━━ PAGE

Uderzo - drawing pretty pictures with Elixir

I’ve been toying for the past couple of weeks on Uderzo, which is my attempt to give Elixir a fresh new UI. I’m posting here with an extremely early release to get some hopefully extremely honest feedback ;-).

Design:

  • NanoVG is linked in to do the hard work of rendering 2D on OpenGL (not having OpenGL as the basis for a UI in 2018 is silly).
  • Currently targets OpenGL ES 3, which I hope will work on an RPi3 with a cheap GPIO TFT (to be done, of course), but that’s just a bunch of #defines and a bit of setup code. Also, I’m focusing on Linux, my development and target platform. Getting it to run on MacOS should be trivial though.
  • The graphics code runs in a separate executable connected through a stdio port; messages are exchanged that way through a genserver that monitors and if necessary restarts the executable.
  • DRY means that both the Elixir and the C side of the code come from a single source file written in what I named Clixir but is just a macro that generates C as a side effect (see the test for how it looks like).

━━━━
━━ COLLECTED DATA

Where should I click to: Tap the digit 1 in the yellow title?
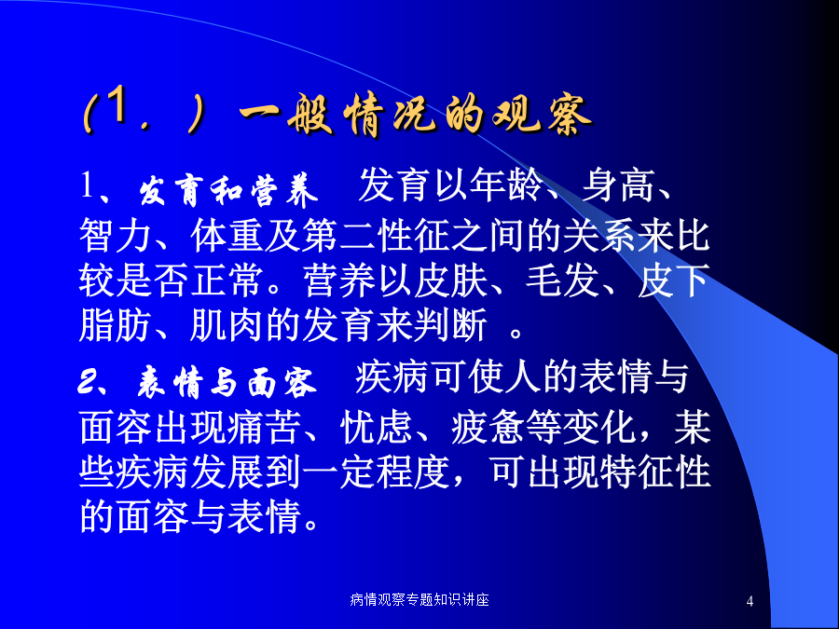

━━━━

SHORT TASK:
Summarize in one short line each point the Uderzo post lists under "Design:".

OUTPUT OF THE TASK:
- NanoVG is linked in to render 2D graphics on OpenGL.
- It currently targets OpenGL ES 3 and focuses on Linux, with a Raspberry Pi 3 and a cheap GPIO TFT as a hoped-for target.
- The graphics code runs as a separate executable, connected through a stdio port to a genserver that monitors it and restarts it if needed.
- Both the Elixir and the C code come from a single source file written in Clixir, a macro that generates C as a side effect.